Join Naturalist Journeys on this fun Thailand birding tour. A four day visit at the start of the trip to nearby Southern Vietnam starts us off in tropical forest, giving us a high probability of successfully seeing two wonderful species of Pitta: Blue-rumped and Bar-bellied. These species are regularly seen at Cat Tien National Park where a mix of primary and secondary forest, along with open grasslands, give a good chance of finding regional specialities including Germain’s Peacock Pheasant. This trip presents a unique opportunity to visit two of Southeast Asia’s most interesting countries and see many of the region’s most spectacular and colorful birds.

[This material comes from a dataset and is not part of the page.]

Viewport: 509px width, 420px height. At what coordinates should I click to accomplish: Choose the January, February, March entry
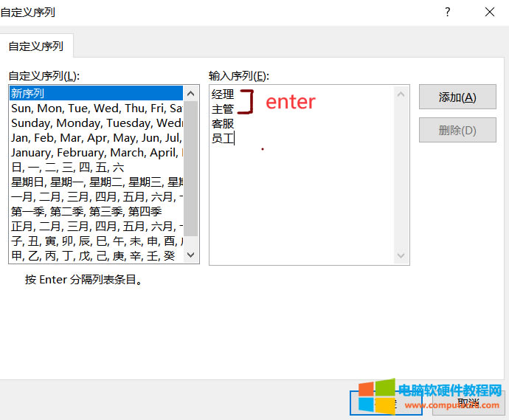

Thailand is frequently visited by birders and with good reason: its abundance of highly sought-after birds, ease of travel, friendly people, excellent cuisine, and good accommodations make it a great destination. On this Thailand nature tour we visit at a time when many members of the iconic Pitta family are breeding, giving us a high chance of success of finding Blue, Hooded, Blue-winged, Mangrove, and Malayan Banded Pittas. This is also a good time of year to see other beautiful forest birds including broadbills and kingfishers as well as many other breeding birds. From Bangkok, we head to the bird-filled rice fields, where colonies of colorful, garrulous Weavers are busy building their nests, before a five night stay close to the wonderful Kaeng Krachan National Park. Here we look for Blue Pitta and Hooded and Blue-winged Pittas, as well as a whole host of colorful broadbills, woodpeckers, hornbills, and many other species. The forests here are exactly what you expect from Southeast Asia with huge trees, spreading canopies, and an abundance of life. Along with a wide variety of birds if we are lucky we could enjoy some good mammal sightings: White-handed Gibbon, Dusky Langur, perhaps Asian Elephant, Malayan Porcupine, or even Leopard. And, at this time of year the congregations of butterflies can be truly stunning.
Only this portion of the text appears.